Second, they are designed to generate text that is similar to human-written text, and this can sometimes lead them to make up quotations, references, and citations in order to make their output more convincing.

Finally, they are still under development, and they are not perfect. This means that they sometimes make mistakes, and this can include making up quotations, references, and citations.

It is important to be aware of these limitations when using large language models, and to always check the accuracy of the information that they generate.”
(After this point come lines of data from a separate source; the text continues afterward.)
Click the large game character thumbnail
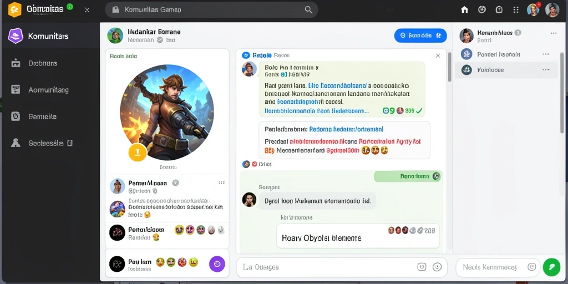 [x=167, y=112]
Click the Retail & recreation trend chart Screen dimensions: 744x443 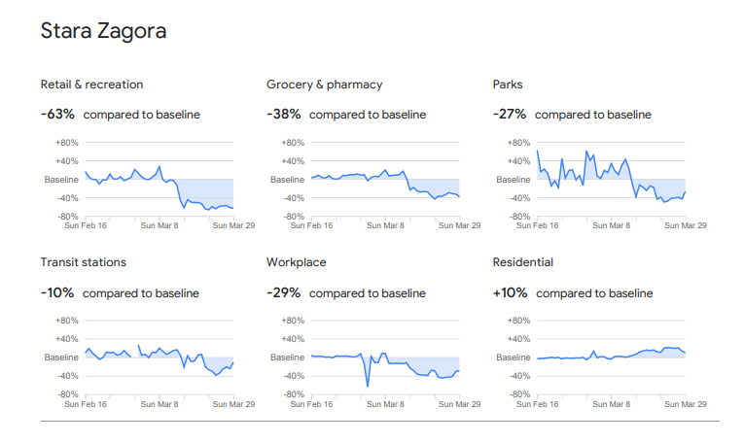coord(159,180)
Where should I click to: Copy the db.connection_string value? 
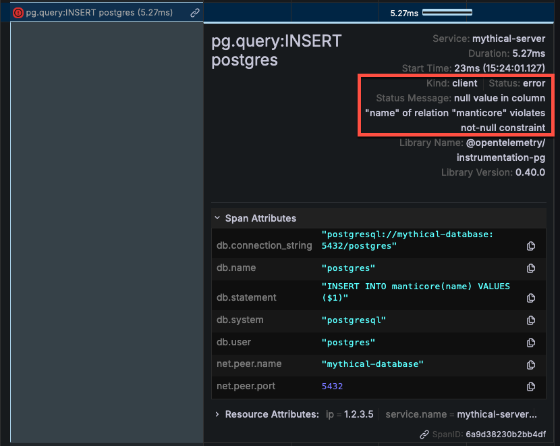(531, 245)
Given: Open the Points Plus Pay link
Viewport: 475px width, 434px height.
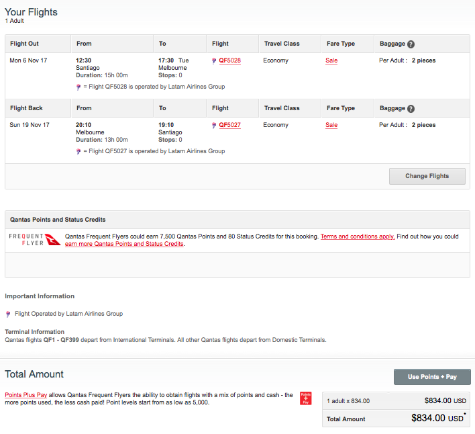Looking at the screenshot, I should click(x=26, y=395).
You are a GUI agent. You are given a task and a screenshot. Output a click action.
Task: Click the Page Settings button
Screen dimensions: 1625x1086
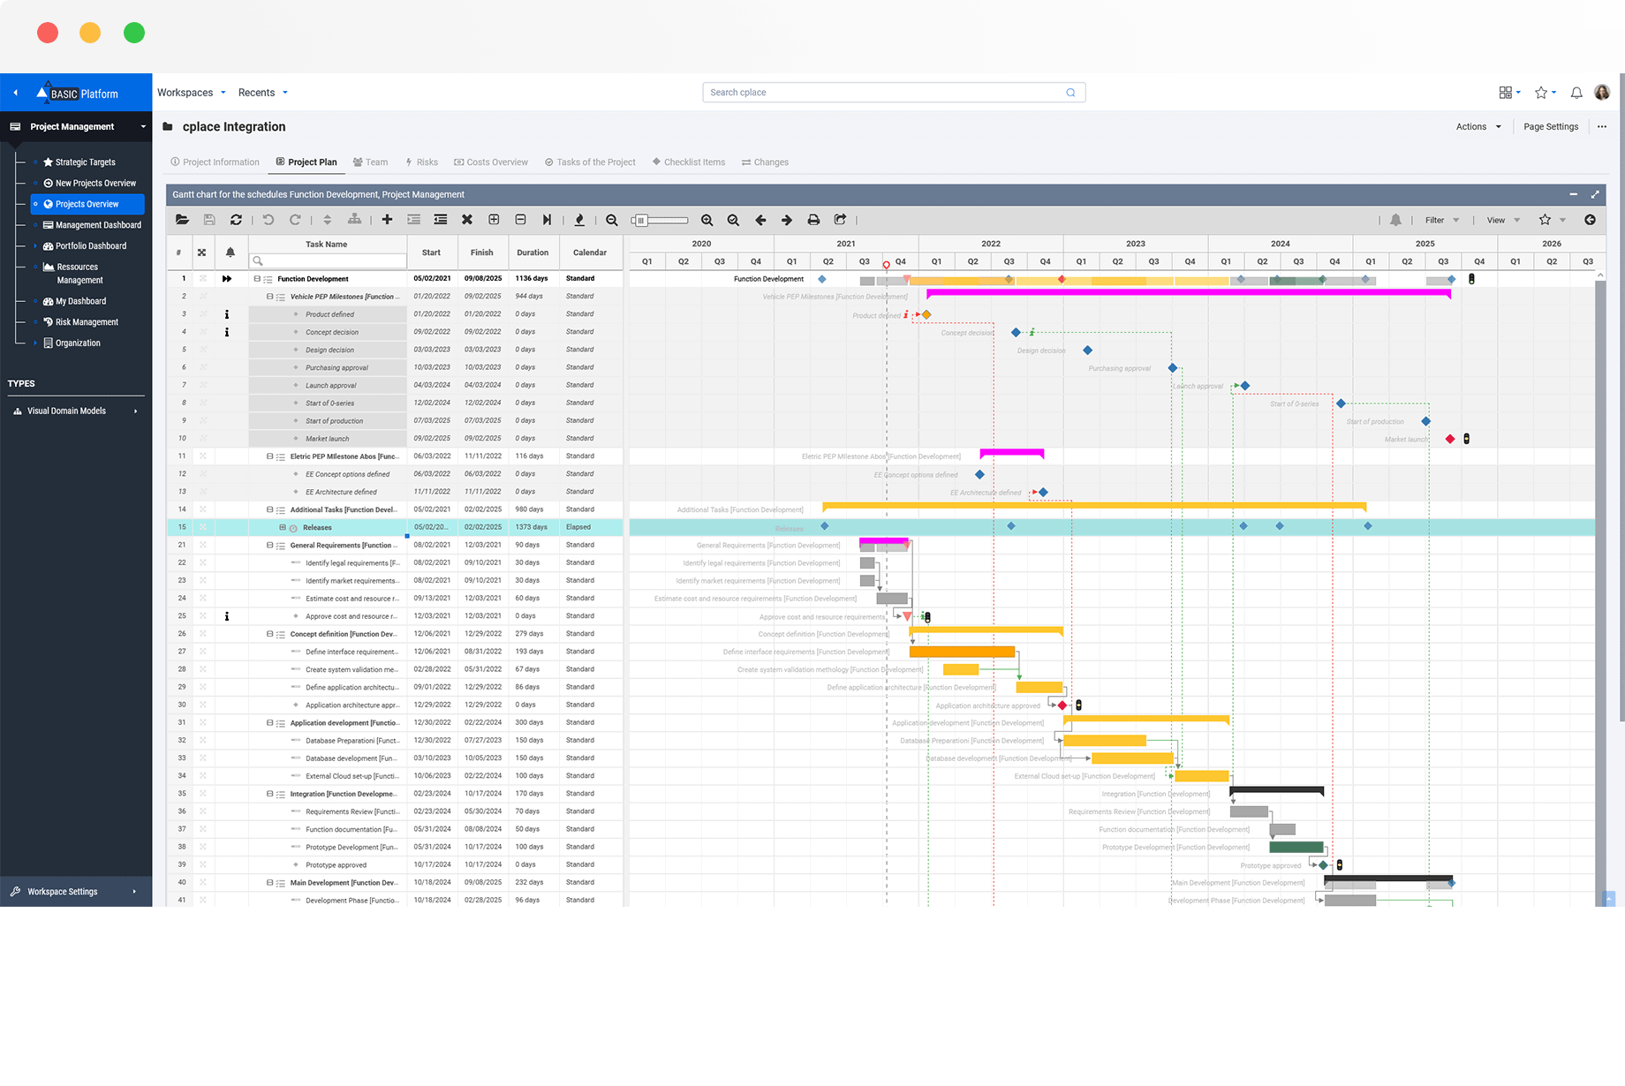click(x=1550, y=126)
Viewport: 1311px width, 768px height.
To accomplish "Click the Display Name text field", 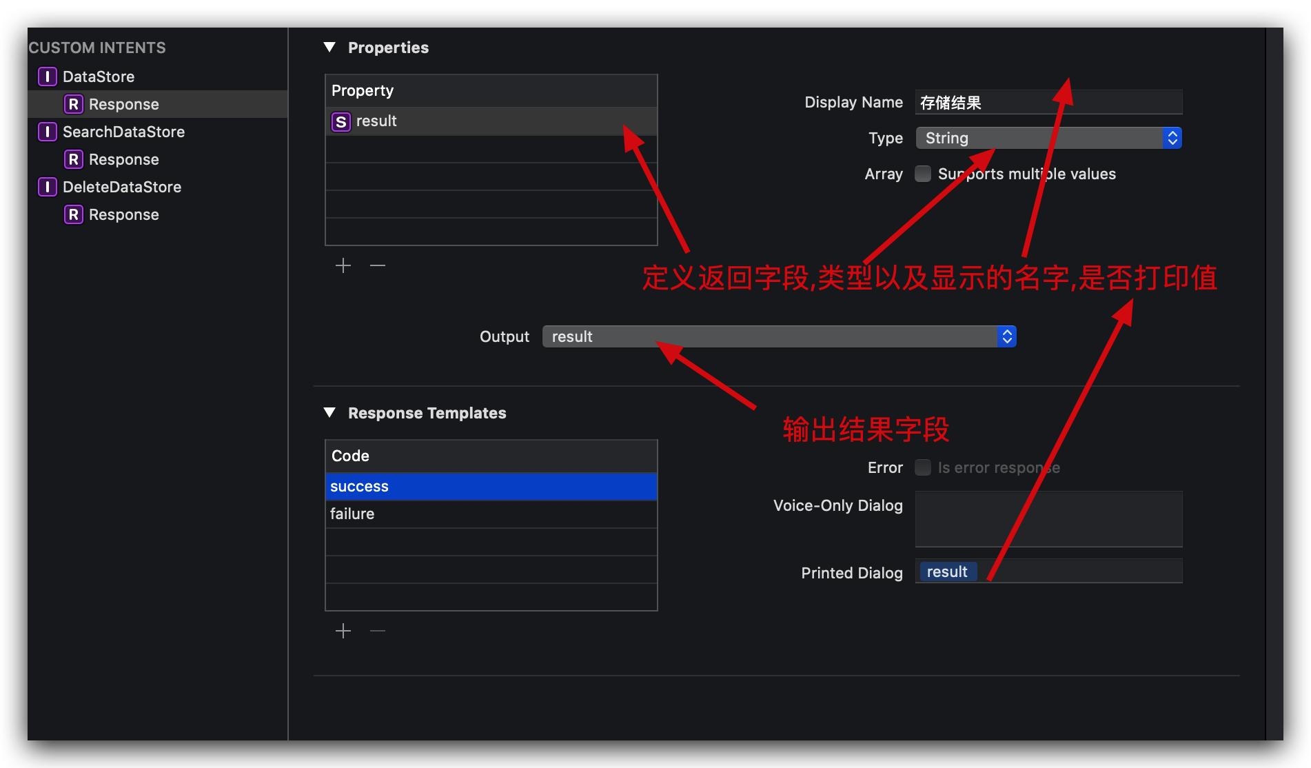I will point(1048,103).
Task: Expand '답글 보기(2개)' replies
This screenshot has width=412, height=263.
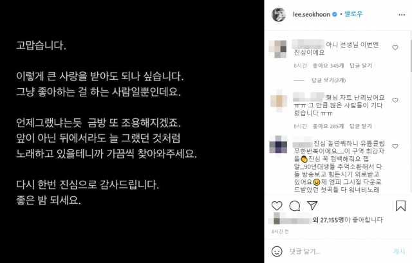Action: point(328,80)
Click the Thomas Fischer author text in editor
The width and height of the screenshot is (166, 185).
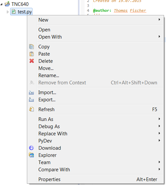[130, 10]

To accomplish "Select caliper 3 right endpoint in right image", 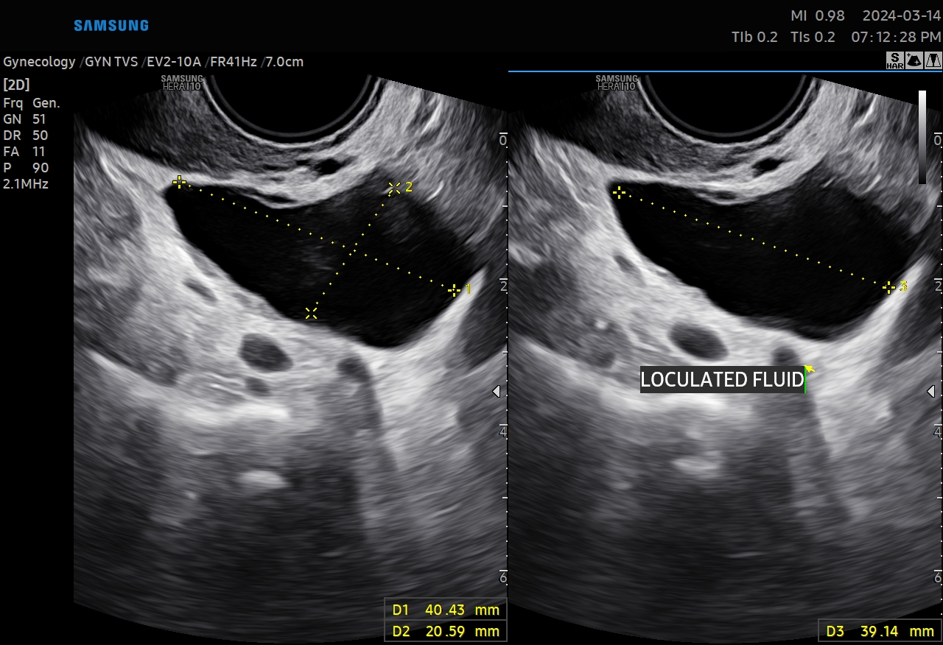I will [x=889, y=287].
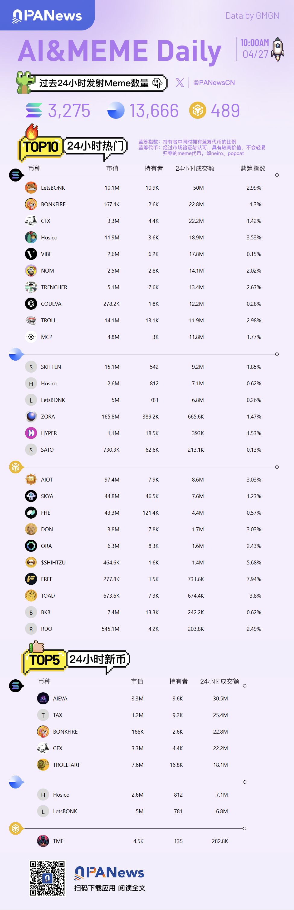Click the AIEVA token icon in new coins
294x910 pixels.
[x=43, y=698]
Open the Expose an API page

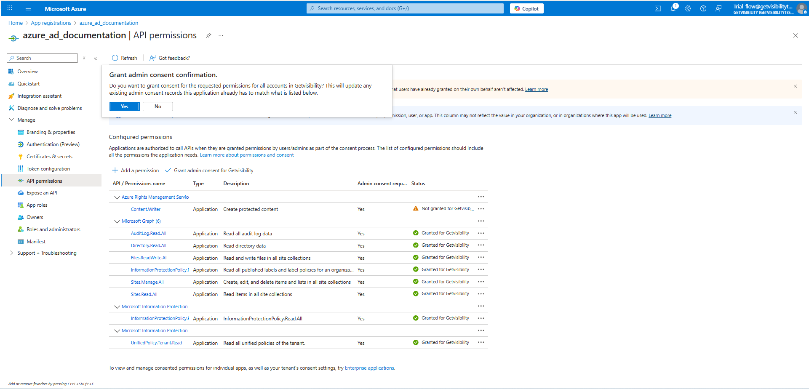click(42, 193)
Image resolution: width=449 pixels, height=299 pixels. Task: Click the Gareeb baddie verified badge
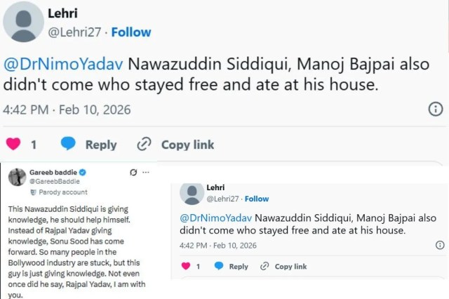pyautogui.click(x=83, y=172)
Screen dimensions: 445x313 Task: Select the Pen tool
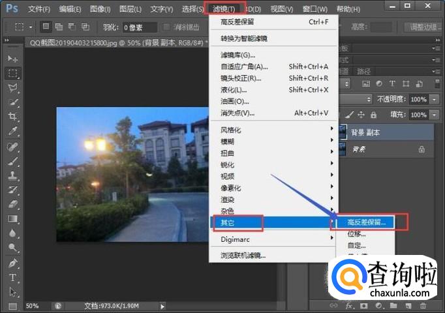coord(12,263)
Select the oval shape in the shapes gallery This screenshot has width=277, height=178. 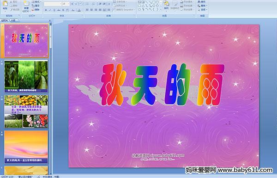click(x=157, y=2)
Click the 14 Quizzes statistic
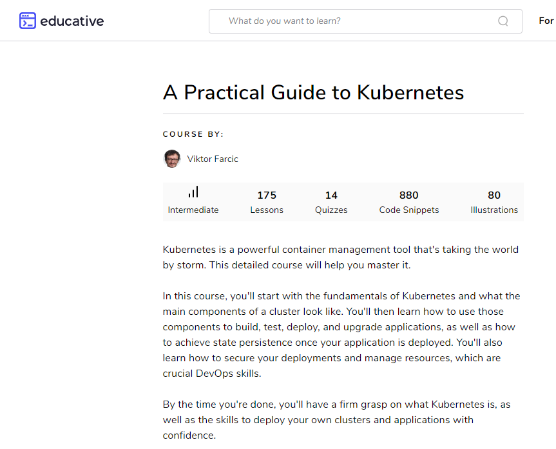The image size is (556, 449). tap(331, 202)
This is why I am trying to stop using the phrase AI in relation to these LLMs. By their own admission, they don’t understand what they are putting out, which as far as my (and I think the generally understood) definition goes means they aren’t intelligent. They are models of how we use language, and very good ones, but they don’t think. That makes them (perhaps worse than) useless for critical research, and very good for lazy research, such as churning out bog-standard articles about how the world is warming.

This is why I am unconcerned that LLMs are going to achieve the human-like Artificial General Intelligence (AGI) that people like the Future of Life Institute are worried about. I was glad to see that Sam Altman of OpenAI thinks similarly. His conversation on this topic with Lex Fridman is worth a look:

LLMs are going to be a huge boon to us in terms of making a lot of things easier, as the Microsoft demo of Copilot suggests. However, one of the things they aren’t yet good at is critical research. If one of my researchers started making up references or presented conclusions at odds with the actual data, I’d fire them.

We need to be aware of what these amazing new tools are capable of, and what they are bad at, and adjust our expectations accordingly, without assuming malice or fearing SkyNet.